EX-5.1 2 dp106949_ex0501.htm EXHIBIT 5.1

Exhibit 5.1

 

[Letterhead of Womble Bond Dickinson (US) LLP]

May 20, 2019

 

Kontoor Brands, Inc.

400 N. Elm Street 

Greensboro, North Carolina 27401

 

Re:Registration Statement on Form S-8 Relating to the

Kontoor Brands Executive Deferred Savings Plan II

 

Ladies and Gentlemen:

 

We have acted as special North Carolina counsel to Kontoor Brands, Inc., a North Carolina corporation (the “Company”), in connection with the preparation of the Company’s above-referenced registration statement on Form S-8 (the “Registration Statement”) under the Securities Act of 1933, as amended (the “Securities Act”), filed by the Company with the Securities and Exchange Commission (the “Commission”) on the date hereof.
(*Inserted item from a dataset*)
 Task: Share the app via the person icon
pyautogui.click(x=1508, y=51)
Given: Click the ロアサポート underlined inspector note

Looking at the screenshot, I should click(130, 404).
The Registration Statement relates to $80,000,000 in deferred compensation obligations of the Company (the “Obligations”), which are proposed to be offered and sold pursuant to the Kontoor Brands Executive Deferred Savings Plan II (the “Plan”). This opinion is provided pursuant to the requirements of Item 8(a) of Form S-8 and Item 601(b)(5) of Regulation S-K.

 

As the Company’s special counsel, we have examined originals or copies, certified or otherwise identified to our satisfaction, of the Company’s articles of incorporation and bylaws, each as amended to date, and minutes and records of the corporate proceedings of the Company relating to the filing of the Registration Statement and the issuance of the Obligations, as provided to us by the Company, certificates of public officials and of representatives of the Company, and statutes and other instruments and documents, as a basis for the opinions hereinafter expressed. In rendering this opinion, we have relied upon certificates of public officials and representatives of the Company with respect to the accuracy of the factual matters contained in such certificates.

 

In connection with such examination, we have assumed (a) the genuineness of all signatures and the legal capacity of all signatories; (b) the authenticity of all documents submitted to us as originals and the conformity to original documents of all documents submitted to us as certified or photostatic copies; and (c) the proper issuance and accuracy of certificates of public officials and representatives of the Company. In rendering opinions as to future events, we have assumed the facts and law existing on the date hereof.

 

 

 

Based on and subject to the foregoing, and having regard for such legal considerations as we deem relevant, it is our opinion that the Obligations, when established pursuant to the terms of the Plan, will be valid and binding obligations of the Company, enforceable against the Company in accordance with their terms and the terms of the Plan, except as enforceability (i) may be limited by bankruptcy, insolvency, fraudulent conveyance, fraudulent transfer, reorganization, moratorium or other similar laws affecting the rights and remedies of creditors, and (ii) is subject to general principles of equity, whether applied by a court of law or equity.

 

In addition, the Plan is intended to constitute a “top-hat” plan described in Sections 201(2), 301(a)(3) and 401(a)(1) of the Employee Retirement Income Security Act of 1974, as amended (“ERISA”), which is a plan that is unfunded and maintained by an employer primarily for the purpose of providing deferred compensation for a select group of management or highly compensated employees. The provisions of the written Plan document comply with the provisions applicable to top-hat plans. We express no opinion as to whether the Plan is being operated by the Company in accordance with the rules and reporting requirements applicable to a top-hat plan under ERISA, or whether the employees that the Company has deemed eligible to participate in the Plan would constitute a select group of management or highly compensated employees.

 

This opinion is limited to Title I of ERISA and the laws of the State of North Carolina, as currently in effect, and we are expressing no opinion as to the effect of any other laws or the laws of any other jurisdiction.

 

This opinion is rendered as of the date hereof, and we undertake no obligation to advise you of any changes in applicable law or any other matters that may come to our attention after the date hereof.

 

We hereby consent to the filing of this opinion as an exhibit to the Registration Statement and to any reference to the name of our firm in the Registration Statement. In giving this consent, we do not admit that we are in the category of persons whose consent is required under Section 7 of the Securities Act or the rules and regulations of the Commission thereunder.